Lady A recently changed the band’s original moniker Lady Antebellum due to the word’s roots in the Confederacy.
While the decision was heralded for its racial sensitivity during this fraught time, the name change did not go over well with Anita White, a Black blues singer who has been calling herself Lady A for more than 20 years, even recording multiple albums under the name.
In an interview with Rolling Stone, she accused the band of not doing their research before absconding with her name. “You found me on Spotify easily,” she told the RS writer, “why couldn’t they?”
The band members and White reportedly met via Zoom in hopes of hammering out some sort of deal that would allow them to move forward with the new name. However, talks broke down when White reportedly demanded more than the group was willing to pay.
As a result, Lady A are now suing Lady A.
“Today we are sad to share that our sincere hope to join together with Anita White in unity and common purpose has ended. She and her team have demanded a $10-million payment, so reluctantly we have come to the conclusion that we need to ask a court to affirm our right to continue to use the name Lady A, a trademark we have held for many years,” said the band in a statement to ET Canada.

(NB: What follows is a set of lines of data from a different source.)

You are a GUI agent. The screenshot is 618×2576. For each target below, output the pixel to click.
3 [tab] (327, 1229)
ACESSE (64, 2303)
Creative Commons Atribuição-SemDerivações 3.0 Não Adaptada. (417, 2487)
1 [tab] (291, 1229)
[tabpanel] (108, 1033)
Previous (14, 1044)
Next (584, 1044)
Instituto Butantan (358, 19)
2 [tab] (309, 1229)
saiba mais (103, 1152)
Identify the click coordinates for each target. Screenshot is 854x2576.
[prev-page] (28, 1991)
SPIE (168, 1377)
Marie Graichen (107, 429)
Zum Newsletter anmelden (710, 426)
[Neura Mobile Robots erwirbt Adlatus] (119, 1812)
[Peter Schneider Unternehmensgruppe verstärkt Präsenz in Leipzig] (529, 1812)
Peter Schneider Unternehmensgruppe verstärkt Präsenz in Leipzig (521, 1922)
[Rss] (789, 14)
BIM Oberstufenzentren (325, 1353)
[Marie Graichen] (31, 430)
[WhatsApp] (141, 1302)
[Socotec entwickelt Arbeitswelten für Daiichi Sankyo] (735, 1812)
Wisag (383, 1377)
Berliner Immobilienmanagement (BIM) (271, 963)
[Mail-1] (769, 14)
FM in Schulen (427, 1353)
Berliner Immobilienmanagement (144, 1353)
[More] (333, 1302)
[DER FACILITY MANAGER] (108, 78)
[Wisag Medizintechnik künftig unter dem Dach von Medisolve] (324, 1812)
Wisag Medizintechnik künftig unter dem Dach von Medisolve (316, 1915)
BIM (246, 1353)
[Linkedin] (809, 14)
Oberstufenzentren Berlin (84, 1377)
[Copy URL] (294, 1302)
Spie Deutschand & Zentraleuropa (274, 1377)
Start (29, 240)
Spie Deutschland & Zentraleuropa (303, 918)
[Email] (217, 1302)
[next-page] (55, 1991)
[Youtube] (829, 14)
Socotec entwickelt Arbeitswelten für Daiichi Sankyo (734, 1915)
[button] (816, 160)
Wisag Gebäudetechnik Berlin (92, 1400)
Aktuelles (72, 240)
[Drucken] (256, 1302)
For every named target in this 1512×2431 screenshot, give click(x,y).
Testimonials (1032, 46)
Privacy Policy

“It was a stirring in our hearts and reflection on our own blindspots that led us to announce a few weeks ago that we were dropping the word ‘Antebellum’ from our name and moving forward using only the name so many of our fans already knew us by,” the statement continued. “When we learned that Ms. White had also been performing under the name Lady A, we had heartfelt discussions with her about how we can all come together and make something special and beautiful out of this moment.”
In the statement, the band insisted their intent was never to take the name from White.
“We never even entertained the idea that she shouldn’t also be able to use the name Lady A, and never will — today’s action doesn’t change that,” the statement added. “Instead, we shared our stories, listened to each other, prayed and spent hours on the phone and text writing a song about this experience together. We felt we had been brought together for a reason and saw this as living out the calling that brought us to make this change in the first place. We’re disappointed that we won’t be able to work together with Anita for that greater purpose. We’re still committed to educating ourselves, our children and doing our part to fight for the racial justice so desperately needed in our country and around the world. We’ve only taken the first small steps and will prioritize racial equality as a key pillar of the work of LadyAID, specifically leaning into supporting and empowering our youth. We hope Anita and the advisers she is now listening to will change their minds about their approach. We can do so much more together than in this dispute.”
While White has yet to respond to Lady A’s lawsuit, she previously expressed her dissatisfaction with the terms she was offered after that Zoom meeting, which resulted in the band announcing that a deal had been reached — an announcement she subsequently said was “premature.”
“I received a draft agreement from the Antebellum camp,” the Seattle-based singer, 61, told Newsday. “I’m not happy about [it] yet again after talking in good faith… Their camp is trying to erase me and I’ll have more to say tomorrow. Trust is important and I no longer trust them.”